The task: Set the entries below down again, please. Match them exactly.

Material supplied Block Start

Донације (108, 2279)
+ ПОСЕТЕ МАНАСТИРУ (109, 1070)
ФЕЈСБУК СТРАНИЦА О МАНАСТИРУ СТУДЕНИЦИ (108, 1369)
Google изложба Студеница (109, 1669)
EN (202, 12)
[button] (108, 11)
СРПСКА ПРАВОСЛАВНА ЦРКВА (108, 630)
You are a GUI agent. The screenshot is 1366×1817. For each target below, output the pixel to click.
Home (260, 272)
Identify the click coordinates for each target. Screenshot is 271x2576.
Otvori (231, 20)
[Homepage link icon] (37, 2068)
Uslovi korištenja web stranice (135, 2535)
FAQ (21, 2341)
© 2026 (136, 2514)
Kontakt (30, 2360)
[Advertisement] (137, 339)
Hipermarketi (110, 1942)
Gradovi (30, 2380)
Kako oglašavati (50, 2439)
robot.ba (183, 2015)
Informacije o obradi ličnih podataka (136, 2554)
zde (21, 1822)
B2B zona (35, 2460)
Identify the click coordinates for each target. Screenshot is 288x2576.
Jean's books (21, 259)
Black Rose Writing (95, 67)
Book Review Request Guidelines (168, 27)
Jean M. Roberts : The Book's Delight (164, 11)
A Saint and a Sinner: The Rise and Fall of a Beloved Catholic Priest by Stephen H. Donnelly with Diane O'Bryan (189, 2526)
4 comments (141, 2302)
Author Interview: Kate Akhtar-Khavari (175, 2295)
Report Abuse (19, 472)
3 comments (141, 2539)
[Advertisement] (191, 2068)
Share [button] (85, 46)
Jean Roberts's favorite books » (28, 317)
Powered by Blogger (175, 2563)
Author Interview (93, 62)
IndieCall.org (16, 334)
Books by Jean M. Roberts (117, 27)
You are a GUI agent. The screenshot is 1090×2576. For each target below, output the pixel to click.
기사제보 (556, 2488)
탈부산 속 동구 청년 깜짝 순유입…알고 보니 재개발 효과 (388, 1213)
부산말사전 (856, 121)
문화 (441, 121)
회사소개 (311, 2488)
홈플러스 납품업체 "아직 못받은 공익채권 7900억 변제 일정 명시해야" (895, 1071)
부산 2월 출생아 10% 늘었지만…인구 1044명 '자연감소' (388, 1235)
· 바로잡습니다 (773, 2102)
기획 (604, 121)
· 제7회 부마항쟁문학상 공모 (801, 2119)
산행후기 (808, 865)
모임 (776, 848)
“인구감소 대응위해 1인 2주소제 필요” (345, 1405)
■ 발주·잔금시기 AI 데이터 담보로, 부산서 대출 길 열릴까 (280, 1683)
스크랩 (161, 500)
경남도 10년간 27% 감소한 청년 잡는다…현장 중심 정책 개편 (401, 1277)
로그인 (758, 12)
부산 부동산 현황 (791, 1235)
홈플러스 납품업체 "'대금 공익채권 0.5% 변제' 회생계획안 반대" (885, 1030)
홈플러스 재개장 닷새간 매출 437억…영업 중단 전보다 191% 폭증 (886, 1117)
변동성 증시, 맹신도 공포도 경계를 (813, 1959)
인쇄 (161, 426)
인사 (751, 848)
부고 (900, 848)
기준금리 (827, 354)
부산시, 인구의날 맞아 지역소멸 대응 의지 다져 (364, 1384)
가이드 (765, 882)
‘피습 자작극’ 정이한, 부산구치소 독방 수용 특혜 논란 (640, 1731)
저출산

Material supplied Block End

Reply:
Донације (108, 2279)
+ ПОСЕТЕ МАНАСТИРУ (109, 1070)
ФЕЈСБУК СТРАНИЦА О МАНАСТИРУ СТУДЕНИЦИ (108, 1369)
Google изложба Студеница (109, 1669)
EN (202, 12)
[button] (108, 11)
СРПСКА ПРАВОСЛАВНА ЦРКВА (108, 630)
You are a GUI agent. The screenshot is 1366×1817. For each target below, output the pixel to click.
Home (260, 272)
Identify the click coordinates for each target. Screenshot is 271x2576.
Otvori (231, 20)
[Homepage link icon] (37, 2068)
Uslovi korištenja web stranice (135, 2535)
FAQ (21, 2341)
© 2026 (136, 2514)
Kontakt (30, 2360)
[Advertisement] (137, 339)
Hipermarketi (110, 1942)
Gradovi (30, 2380)
Kako oglašavati (50, 2439)
robot.ba (183, 2015)
Informacije o obradi ličnih podataka (136, 2554)
zde (21, 1822)
B2B zona (35, 2460)
Identify the click coordinates for each target. Screenshot is 288x2576.
Jean's books (21, 259)
Black Rose Writing (95, 67)
Book Review Request Guidelines (168, 27)
Jean M. Roberts : The Book's Delight (164, 11)
A Saint and a Sinner: The Rise and Fall of a Beloved Catholic Priest by Stephen H. Donnelly with Diane O'Bryan (189, 2526)
4 comments (141, 2302)
Author Interview: Kate Akhtar-Khavari (175, 2295)
Report Abuse (19, 472)
3 comments (141, 2539)
[Advertisement] (191, 2068)
Share [button] (85, 46)
Jean Roberts's favorite books » (28, 317)
Powered by Blogger (175, 2563)
Author Interview (93, 62)
IndieCall.org (16, 334)
Books by Jean M. Roberts (117, 27)
You are a GUI agent. The screenshot is 1090×2576. For each target below, output the pixel to click.
기사제보 (556, 2488)
탈부산 속 동구 청년 깜짝 순유입…알고 보니 재개발 효과 (388, 1213)
부산말사전 (856, 121)
문화 (441, 121)
회사소개 (311, 2488)
홈플러스 납품업체 "아직 못받은 공익채권 7900억 변제 일정 명시해야" (895, 1071)
부산 2월 출생아 10% 늘었지만…인구 1044명 '자연감소' (388, 1235)
· 바로잡습니다 (773, 2102)
기획 (604, 121)
· 제7회 부마항쟁문학상 공모 (801, 2119)
산행후기 (808, 865)
모임 (776, 848)
“인구감소 대응위해 1인 2주소제 필요” (345, 1405)
■ 발주·잔금시기 AI 데이터 담보로, 부산서 대출 길 열릴까 (280, 1683)
스크랩 (161, 500)
경남도 10년간 27% 감소한 청년 잡는다…현장 중심 정책 개편 (401, 1277)
로그인 (758, 12)
부산 부동산 현황 (791, 1235)
홈플러스 납품업체 "'대금 공익채권 0.5% 변제' 회생계획안 반대" (885, 1030)
홈플러스 재개장 닷새간 매출 437억…영업 중단 전보다 191% 폭증 (886, 1117)
변동성 증시, 맹신도 공포도 경계를 (813, 1959)
인쇄 (161, 426)
인사 (751, 848)
부고 (900, 848)
기준금리 (827, 354)
부산시, 인구의날 맞아 지역소멸 대응 의지 다져 (364, 1384)
가이드 (765, 882)
‘피습 자작극’ 정이한, 부산구치소 독방 수용 특혜 논란 (640, 1731)
저출산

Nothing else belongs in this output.